>> START EXERCISE MATERIAL

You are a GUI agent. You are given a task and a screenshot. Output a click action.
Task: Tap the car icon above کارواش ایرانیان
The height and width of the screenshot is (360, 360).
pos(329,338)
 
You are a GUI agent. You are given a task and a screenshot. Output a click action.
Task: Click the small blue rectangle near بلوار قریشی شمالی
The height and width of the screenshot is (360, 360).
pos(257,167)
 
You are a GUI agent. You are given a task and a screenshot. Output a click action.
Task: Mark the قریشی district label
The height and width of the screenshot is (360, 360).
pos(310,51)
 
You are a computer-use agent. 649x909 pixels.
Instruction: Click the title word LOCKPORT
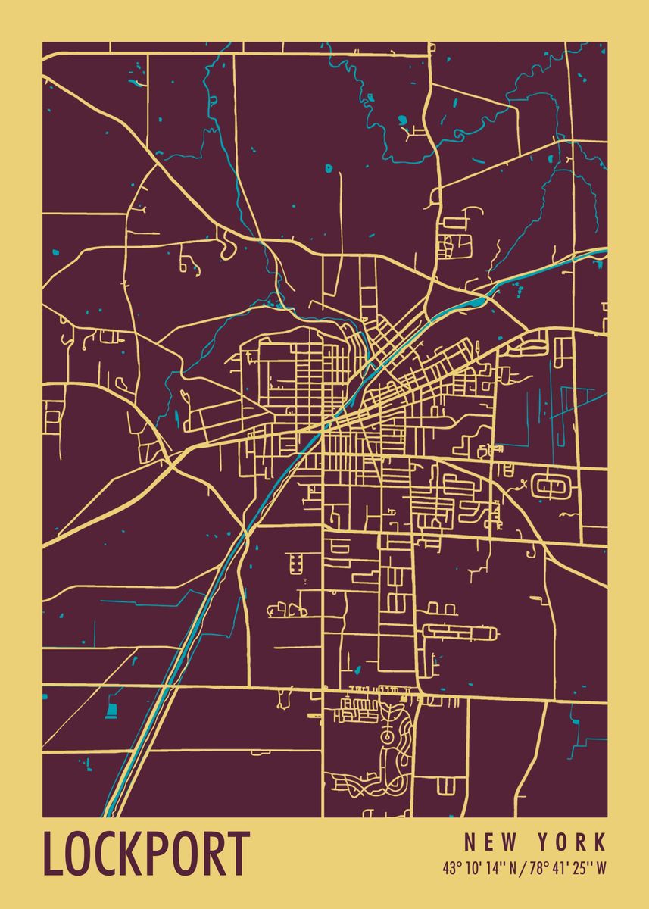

>> END EXERCISE MATERIAL

Revise all of the lines above, changing each "GUI agent" to "interface agent" and leaving everything else as it is. Leave the pictures out of your answer.

ANSWER TO THIS PROBLEM:
You are a interface agent. You are given a task and a screenshot. Output a click action.
Task: Tap the car icon above کارواش ایرانیان
The height and width of the screenshot is (360, 360).
pos(329,338)
 
You are a interface agent. You are given a task and a screenshot. Output a click action.
Task: Click the small blue rectangle near بلوار قریشی شمالی
The height and width of the screenshot is (360, 360).
pos(257,167)
 
You are a interface agent. You are given a task and a screenshot. Output a click action.
Task: Mark the قریشی district label
The height and width of the screenshot is (360, 360).
pos(310,51)
 
You are a computer-use agent. 649x909 pixels.
Instruction: Click the title word LOCKPORT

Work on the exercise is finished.